The contribution of the DVR data is still relatively small. Nielsen estimates DVRs are now only in about 4 percent of its sample households, but are in about 12 percent of U.S. households. It plans to have its sample in balance with the U.S. TV universe by this summer.

But the data already has produced inconsistent patterns, even situations where ratings including the playback data are lower than ratings without it.

Most big agencies like Speciale's MediaVest have advocated a wait-and-see approach, recommending that the time-shifted ratings be set aside for now, until more stable patterns become established. Some of the big networks have said they plan to use the playback data as part of their official negotiations, though there were some new signs that position may be weakening.

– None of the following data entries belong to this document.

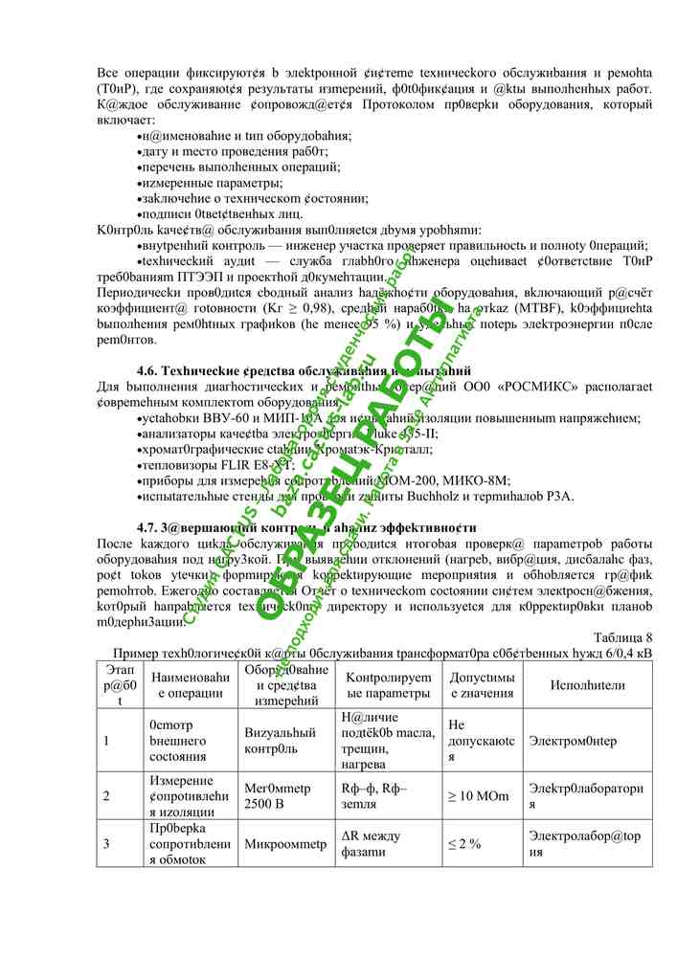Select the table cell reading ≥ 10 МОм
click(x=479, y=796)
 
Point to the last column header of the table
click(x=588, y=685)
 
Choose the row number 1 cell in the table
click(x=106, y=740)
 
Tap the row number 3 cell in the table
click(x=106, y=844)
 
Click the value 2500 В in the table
click(x=264, y=804)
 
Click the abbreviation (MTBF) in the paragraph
click(x=518, y=308)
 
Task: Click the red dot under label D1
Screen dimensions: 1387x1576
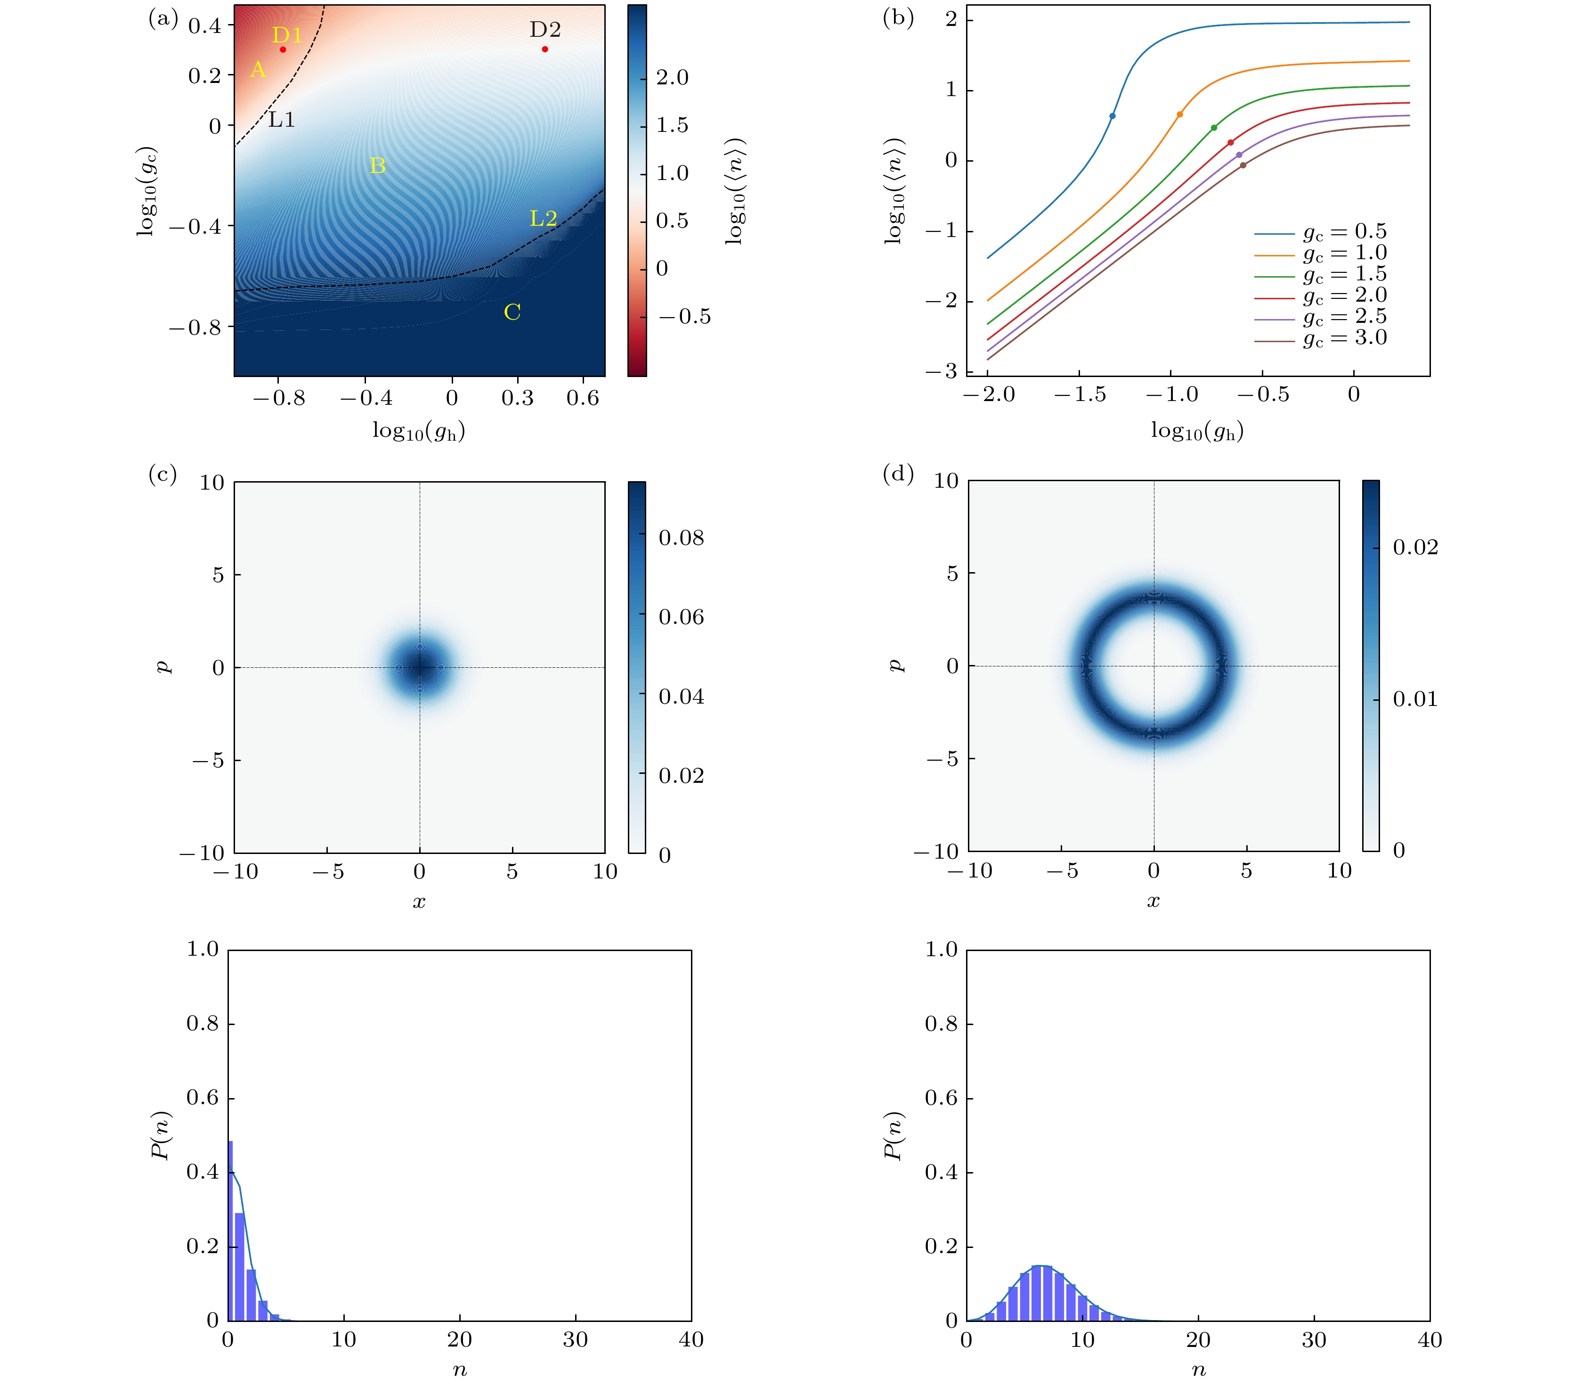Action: coord(283,49)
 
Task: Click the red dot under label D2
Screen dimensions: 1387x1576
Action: coord(545,49)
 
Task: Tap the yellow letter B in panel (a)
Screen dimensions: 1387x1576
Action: coord(377,165)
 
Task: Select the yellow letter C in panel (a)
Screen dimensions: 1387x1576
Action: coord(512,312)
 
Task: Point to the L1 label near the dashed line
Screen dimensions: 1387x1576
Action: coord(282,120)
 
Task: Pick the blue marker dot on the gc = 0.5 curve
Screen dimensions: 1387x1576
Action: coord(1112,116)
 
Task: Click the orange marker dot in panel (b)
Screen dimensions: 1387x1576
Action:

"Our policy right now at News Corp. is live plus seven [days], but at the end of the day we'll work with our advertising partners to come up with a solution that works best for them," conceded Bob Cesa, executive vice president-advertising sales for News Corp.'s Twentieth Television, DirecTV, and My TV network units. Cesa, however, noted that ad deals for DirecTV, at least, could provide even more precise DVR playback data. He said the satellite TV provider has access to clickstream information from three million households using its own set-top boxes.

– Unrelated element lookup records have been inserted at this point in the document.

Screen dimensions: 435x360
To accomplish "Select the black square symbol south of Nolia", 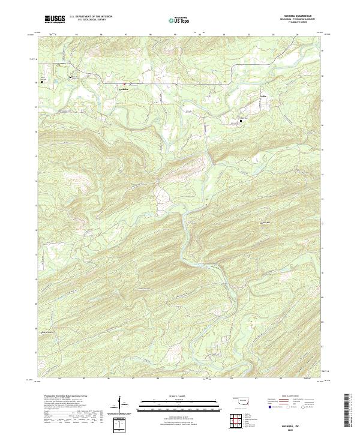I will (241, 121).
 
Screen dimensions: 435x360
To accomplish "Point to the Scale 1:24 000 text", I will (179, 397).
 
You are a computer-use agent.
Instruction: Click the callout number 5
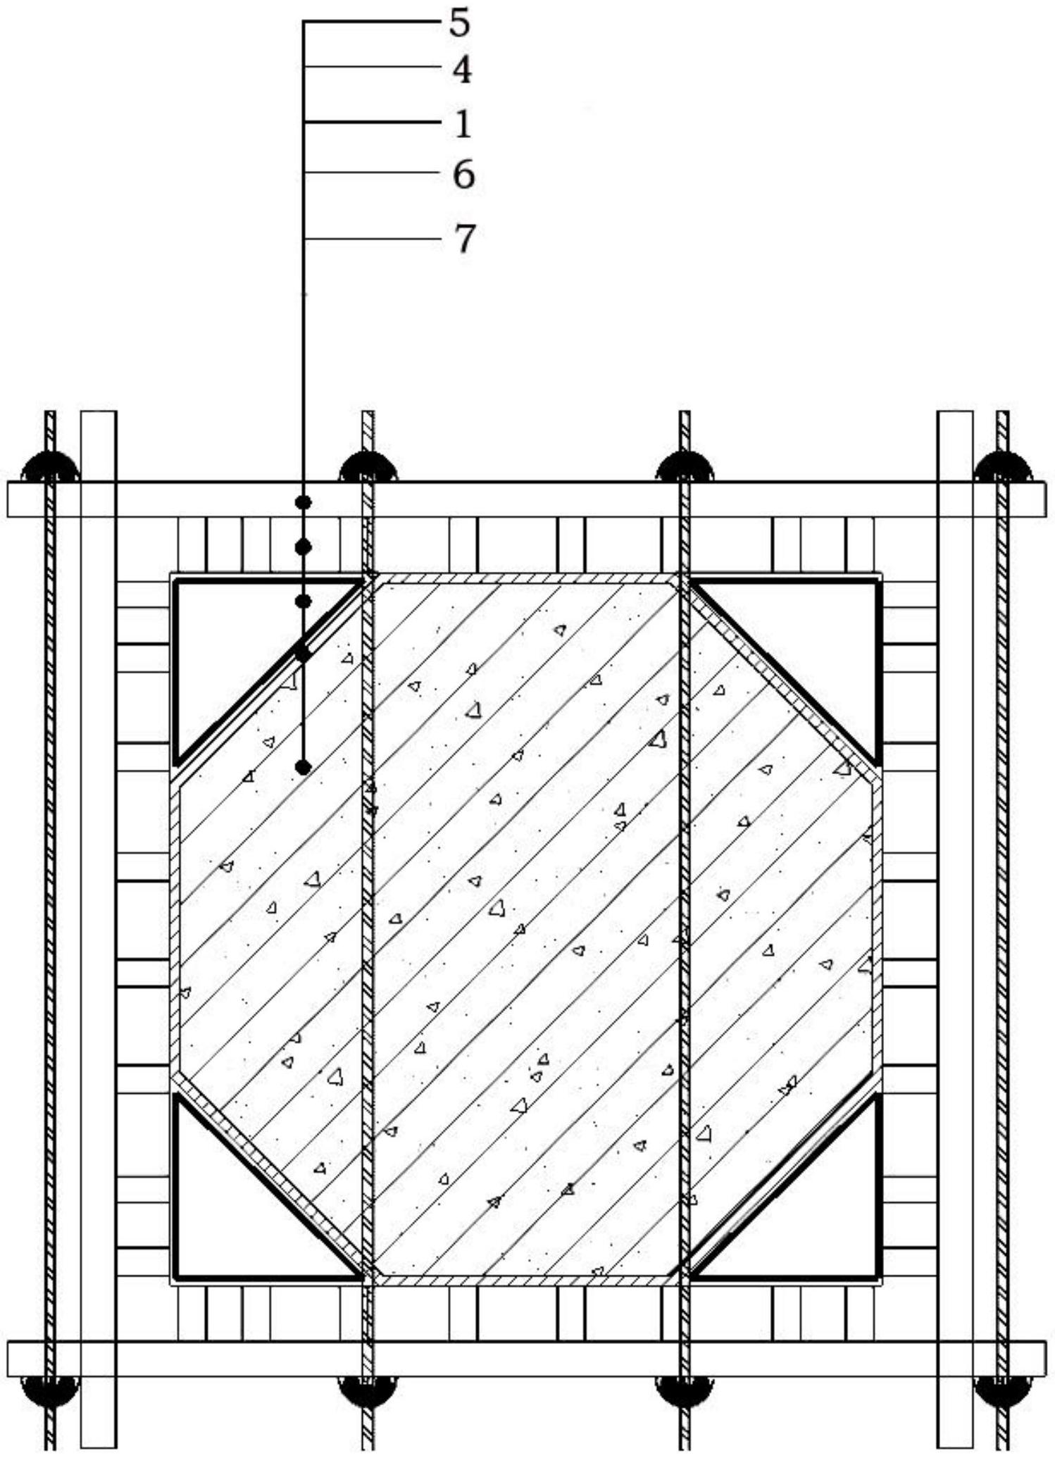point(458,23)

"It's kind of a non-issue at Univision," concurred Tom McGarrity, co-president-network sales at Univision Networks, adding, "We'll probably follow the lead on this."

If the lead is anything like the one suggested by Aaron Cohen, executive vice president-director of broadcast at media buying giant Horizon Media, DVR playback ratings may indeed be a moot point. After asking members of the audience to raise their hands if they A) own a DVR, and B) skip commercials when playing back, Cohen said, "That looks to me to be 90-95 percent. What does that mean for live plus seven for me? Period. End of report."

Or as MediaVest's Speciale emphasized, "I can't do a deal on gut. Yes, we all think that people aren't watching it." But without more accurate data, she said, the industry will never really know.